La experiencia de Israel
Al andar el tiempo, Dios escogió al patriarca Abraham,
quien fue llamado su amigo y padre de la fe. Dios prometió a Abraham, aun
cuando este no tenía hijos, que en su simiente, la cual era Cristo, serían
benditas todas las familias de la tierra, Hechos 3:27. Abraham creyó esta
promesa y su fe le fue contada por justicia. Este Abrahán, a quien Dios también
le prometió darle por herencia la tierra de Canaán, tuvo dos hijos: el uno
llamado Ismael, fruto de una relación entre Abraham y su esclava Agar, y el otro
llamado Isaac, el cual tuvo con su esposa Sara, y quien era el hijo de la
promesa mediante la cual Dios bendeciría a las naciones de la tierra. De Isaac,
nacen Esaú y Jacob. De éste último, nacen doce 12 hijos, los cuales
conformarían la nación de Israel, pueblo escogido por Dios, del cual vendría
más tarde, Jesucristo, el Salvador del mundo.

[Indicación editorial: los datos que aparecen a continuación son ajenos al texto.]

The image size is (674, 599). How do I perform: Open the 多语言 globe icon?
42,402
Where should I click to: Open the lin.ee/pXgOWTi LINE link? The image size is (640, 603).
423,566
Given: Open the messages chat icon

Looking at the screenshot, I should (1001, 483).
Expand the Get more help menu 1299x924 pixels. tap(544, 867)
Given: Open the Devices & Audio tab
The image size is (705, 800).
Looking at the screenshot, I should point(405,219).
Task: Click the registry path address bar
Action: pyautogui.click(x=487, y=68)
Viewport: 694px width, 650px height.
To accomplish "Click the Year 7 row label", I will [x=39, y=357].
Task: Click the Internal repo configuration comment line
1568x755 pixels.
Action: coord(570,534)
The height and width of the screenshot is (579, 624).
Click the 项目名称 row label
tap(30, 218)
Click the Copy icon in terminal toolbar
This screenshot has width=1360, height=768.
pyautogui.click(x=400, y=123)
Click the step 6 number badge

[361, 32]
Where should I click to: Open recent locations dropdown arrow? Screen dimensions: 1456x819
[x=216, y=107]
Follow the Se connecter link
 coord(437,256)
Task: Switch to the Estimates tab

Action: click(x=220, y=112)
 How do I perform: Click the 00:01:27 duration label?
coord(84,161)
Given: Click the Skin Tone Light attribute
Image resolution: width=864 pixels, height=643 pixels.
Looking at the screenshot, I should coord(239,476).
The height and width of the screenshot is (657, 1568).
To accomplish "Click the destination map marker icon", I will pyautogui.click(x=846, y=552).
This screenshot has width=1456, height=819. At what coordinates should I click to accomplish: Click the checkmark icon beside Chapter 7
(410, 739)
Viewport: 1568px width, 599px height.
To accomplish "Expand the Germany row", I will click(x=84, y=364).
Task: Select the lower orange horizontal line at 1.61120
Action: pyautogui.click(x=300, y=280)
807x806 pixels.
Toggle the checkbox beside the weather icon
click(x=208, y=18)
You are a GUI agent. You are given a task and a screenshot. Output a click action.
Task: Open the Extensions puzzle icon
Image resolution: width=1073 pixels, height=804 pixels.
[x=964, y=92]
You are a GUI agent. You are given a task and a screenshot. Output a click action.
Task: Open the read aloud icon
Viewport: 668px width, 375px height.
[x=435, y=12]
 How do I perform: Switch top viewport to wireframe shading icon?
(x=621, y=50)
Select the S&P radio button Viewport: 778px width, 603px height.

Uno de los hijos de Israel, José, el cual era amado
por su padre Jacob, fue vendido por sus hermanos a unos Ismaelitas, a raíz de
la envidia que ellos le tenían. Pero Dios tenía todo orquestado, conforme a su
plan perfecto, ya que puso gracia en José para prosperarle en su camino hacia
Egipto, nación en la cual llegó a ser el segundo, después del Faraón. Motivados
por una gran hambruna, los israelitas, por dirección de su padre Jacob, fueron
hacia la nación egipcia en busca de alimentos y para su sorpresa, los recibió
su hermano José, a quien antes despreciaron sin saber que, finalmente, a este
había encaminado Dios para bendición de todos ellos y de su padre, así como
para traerles hacia la nación de Egipto.
Israel es esclavo en Egipto
El pueblo de Israel permaneció por unos 430 años en
Egipto, de donde posteriormente, surgió un rey que no conocía a José ni
ningunos de sus hechos a favor de esa nación. Este rey, sintiéndose amenazado
por el creciente pueblo hebreo, resolvió esclavizarlos con muchos trabajos y
azotes, ordenando además, la matanza de los niños hebreos, entre los cuales
corría peligro Moisés, a quien Dios, milagrosamente libró y guió por las aguas
hacia los brazos de la hija del Faraón de esa nación.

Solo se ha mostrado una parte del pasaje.